I'm a biologist in my 30s working on cures for chronic lung diseases. I've followed AI developments closely over the past 3 years. Holy smokes it's moving fast. But I have neither the technical skills nor the policy conviction to do anything about AI safety.
And I have signed the Giving What We Can pledge 🔸.
If superintelligence is coming soon and goes horribly, then I won't be around to help anyone in 2040. If superintelligence is coming soon and goes wonderfully, then no one will need my help that badly in 2040.
Those two extreme scenarios both push me to aggressively donate to global health in the near term. While I still can.
Does anyone else feel this way? Does anyone in a similar scenario to me see things differently?
Regarding Jackson's comment, I agree that 'dumping' money last-minute is a bit silly. Spending at a higher rate (and saving less) doesn't seem so crazy - which is what it seems you were considering.
My guess the modal outcome from AGI (and eventual ASI) is human disempowerment/extinction.
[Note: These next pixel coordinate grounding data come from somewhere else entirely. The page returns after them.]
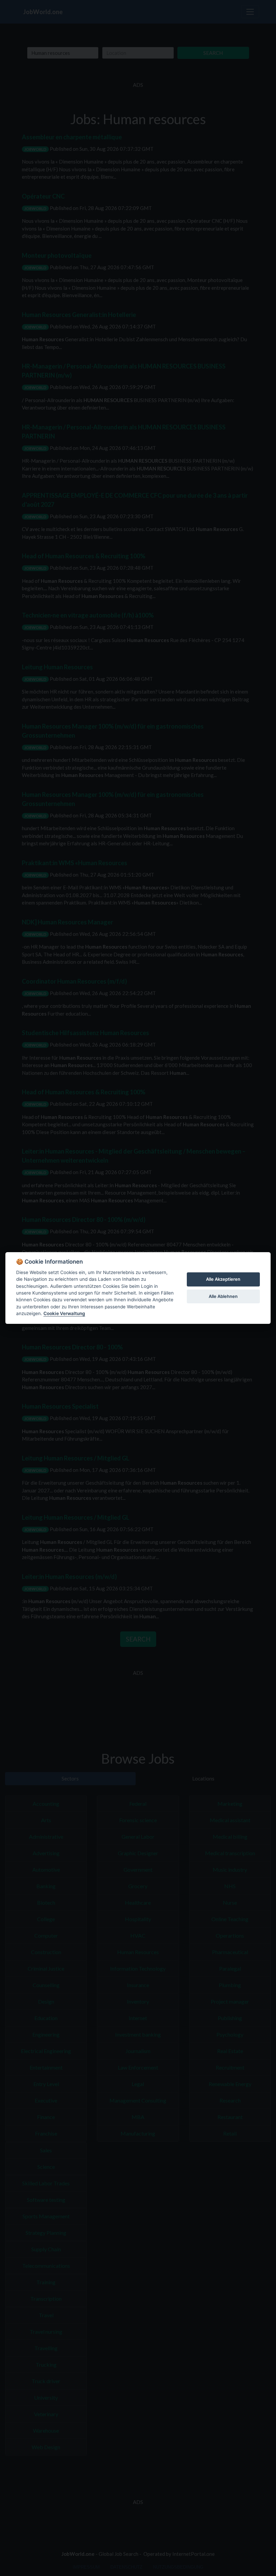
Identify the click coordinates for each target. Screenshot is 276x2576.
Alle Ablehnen (223, 1296)
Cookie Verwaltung (64, 1313)
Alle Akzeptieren (223, 1279)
Less confidently, I also suspect that most worlds where things go 'well' look weird and not not much like business-as-normal. For example, if we eventually have a sovereign ASI implement some form of coherent extrapolated volition I'm pretty unsure how (we would want) this to interact with individuals' capital. [Point 2. of this recent shortform feel adjacent - discussing CEV based on population rather than wealth].